● **TASK STATEMENT**
Repeat the records below word for word.

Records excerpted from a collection
________________________

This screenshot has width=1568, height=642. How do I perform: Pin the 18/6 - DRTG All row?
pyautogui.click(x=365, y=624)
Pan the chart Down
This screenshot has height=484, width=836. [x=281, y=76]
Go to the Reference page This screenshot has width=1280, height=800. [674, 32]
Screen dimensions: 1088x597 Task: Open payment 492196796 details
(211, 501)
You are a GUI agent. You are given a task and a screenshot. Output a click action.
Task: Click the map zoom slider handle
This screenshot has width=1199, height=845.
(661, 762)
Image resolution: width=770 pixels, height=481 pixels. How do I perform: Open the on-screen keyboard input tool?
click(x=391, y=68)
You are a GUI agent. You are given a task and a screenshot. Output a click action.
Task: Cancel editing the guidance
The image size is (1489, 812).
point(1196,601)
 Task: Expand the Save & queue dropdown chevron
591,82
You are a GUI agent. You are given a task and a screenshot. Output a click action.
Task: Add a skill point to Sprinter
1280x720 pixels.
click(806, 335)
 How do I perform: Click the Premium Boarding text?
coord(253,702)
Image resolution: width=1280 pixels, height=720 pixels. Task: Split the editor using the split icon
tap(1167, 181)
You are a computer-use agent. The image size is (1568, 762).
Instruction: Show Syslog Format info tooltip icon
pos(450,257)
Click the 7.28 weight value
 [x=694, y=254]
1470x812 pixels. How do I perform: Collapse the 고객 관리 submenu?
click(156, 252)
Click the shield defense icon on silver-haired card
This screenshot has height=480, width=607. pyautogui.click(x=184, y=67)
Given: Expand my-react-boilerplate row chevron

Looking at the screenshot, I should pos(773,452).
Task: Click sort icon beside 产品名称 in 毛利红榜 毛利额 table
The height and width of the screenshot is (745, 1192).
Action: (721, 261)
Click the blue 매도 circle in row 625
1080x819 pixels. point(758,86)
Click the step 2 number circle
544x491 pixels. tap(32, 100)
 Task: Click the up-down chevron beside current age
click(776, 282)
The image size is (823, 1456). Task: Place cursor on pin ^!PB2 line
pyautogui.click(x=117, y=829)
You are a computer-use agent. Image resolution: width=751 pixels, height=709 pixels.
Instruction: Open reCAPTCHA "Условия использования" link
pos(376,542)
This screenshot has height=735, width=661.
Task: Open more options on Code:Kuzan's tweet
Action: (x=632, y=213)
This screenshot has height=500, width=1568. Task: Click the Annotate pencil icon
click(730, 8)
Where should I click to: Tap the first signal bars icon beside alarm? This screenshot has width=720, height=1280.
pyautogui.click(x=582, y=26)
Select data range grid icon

________________________

● **ANSWER BOX**
This screenshot has width=1568, height=642. How do I perform: Pin the 18/6 - DRTG All row?
pyautogui.click(x=365, y=624)
Pan the chart Down
This screenshot has height=484, width=836. [x=281, y=76]
Go to the Reference page This screenshot has width=1280, height=800. [674, 32]
Screen dimensions: 1088x597 Task: Open payment 492196796 details
(211, 501)
You are a GUI agent. You are given a task and a screenshot. Output a click action.
Task: Click the map zoom slider handle
This screenshot has width=1199, height=845.
(661, 762)
Image resolution: width=770 pixels, height=481 pixels. How do I perform: Open the on-screen keyboard input tool?
click(x=391, y=68)
You are a GUI agent. You are given a task and a screenshot. Output a click action.
Task: Cancel editing the guidance
The image size is (1489, 812).
point(1196,601)
 Task: Expand the Save & queue dropdown chevron
591,82
You are a GUI agent. You are given a task and a screenshot. Output a click action.
Task: Add a skill point to Sprinter
1280x720 pixels.
click(806, 335)
 How do I perform: Click the Premium Boarding text?
coord(253,702)
Image resolution: width=1280 pixels, height=720 pixels. Task: Split the editor using the split icon
tap(1167, 181)
You are a computer-use agent. The image size is (1568, 762).
Instruction: Show Syslog Format info tooltip icon
pos(450,257)
Click the 7.28 weight value
 [x=694, y=254]
1470x812 pixels. How do I perform: Collapse the 고객 관리 submenu?
click(156, 252)
Click the shield defense icon on silver-haired card
This screenshot has height=480, width=607. pyautogui.click(x=184, y=67)
Given: Expand my-react-boilerplate row chevron

Looking at the screenshot, I should pos(773,452).
Task: Click sort icon beside 产品名称 in 毛利红榜 毛利额 table
The height and width of the screenshot is (745, 1192).
Action: (721, 261)
Click the blue 매도 circle in row 625
1080x819 pixels. point(758,86)
Click the step 2 number circle
544x491 pixels. tap(32, 100)
 Task: Click the up-down chevron beside current age
click(776, 282)
The image size is (823, 1456). Task: Place cursor on pin ^!PB2 line
pyautogui.click(x=117, y=829)
You are a computer-use agent. Image resolution: width=751 pixels, height=709 pixels.
Instruction: Open reCAPTCHA "Условия использования" link
pos(376,542)
This screenshot has height=735, width=661.
Task: Open more options on Code:Kuzan's tweet
Action: (x=632, y=213)
This screenshot has height=500, width=1568. Task: Click the Annotate pencil icon
click(730, 8)
Where should I click to: Tap the first signal bars icon beside alarm? This screenshot has width=720, height=1280.
pyautogui.click(x=582, y=26)
Select data range grid icon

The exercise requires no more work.